Interviewer: Herr Reime, in den sozialen Medien werden häufig ausführliche Marktanalysen und Kommentare zu Investitionen geteilt, wie etwa zu Aktienindizes oder spezifischen Unternehmen. Was sind aus rechtlicher Sicht die wichtigsten Punkte, die bei solchen Inhalten beachtet werden müssen?
Rechtsanwalt Reime: Bei der Veröffentlichung von Marktanalysen und Anlagekommentaren ist Vorsicht geboten, vor allem in Bezug auf die Abgrenzung zwischen allgemeiner Marktinformation und Anlageberatung. Hier gibt es klare rechtliche Rahmenbedingungen, die von den Finanzaufsichtsbehörden, wie der BaFin in Deutschland, überwacht werden. Wer etwa eine persönliche Einschätzung zu einem Aktienindex oder Unternehmen teilt, darf dies grundsätzlich tun, solange keine spezifischen Kauf- oder Verkaufsempfehlungen an einzelne Personen ausgesprochen werden. Eine solche Empfehlung könnte als unerlaubte Anlageberatung gewertet werden, die eine Erlaubnis nach dem Kreditwesengesetz (KWG) erfordert.
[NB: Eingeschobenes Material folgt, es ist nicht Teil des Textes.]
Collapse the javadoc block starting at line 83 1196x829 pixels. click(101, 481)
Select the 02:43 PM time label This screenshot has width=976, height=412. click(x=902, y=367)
Interviewer: In dem besprochenen Fall spricht der Anbieter über Marktbewegungen, die Rolle der US-Notenbank, die Arbeitsmarktdaten und sogar über konkrete Unternehmen wie Google und Tesla. Was macht eine solche Analyse problematisch?
Rechtsanwalt Reime: Problematisch kann es werden, wenn der Eindruck entsteht, dass konkrete Handlungen nahegelegt werden, etwa durch Sätze wie „darauf sollte man achten“ oder „ich erwarte, dass der Markt so reagiert“. Solche Aussagen können potenziell als Empfehlungen interpretiert werden, besonders wenn eine Person ohne die nötige Erlaubnis direkt oder indirekt dazu aufruft, eine bestimmte Aktie zu kaufen oder zu verkaufen. Solange es sich um allgemeine Informationen und Meinungen handelt, sind diese jedoch grundsätzlich zulässig. Wichtig ist, dass deutlich gemacht wird, dass dies keine individuellen Empfehlungen sind und dass der Anbieter selbst keine Haftung für die Entscheidungen der Zuschauer übernimmt.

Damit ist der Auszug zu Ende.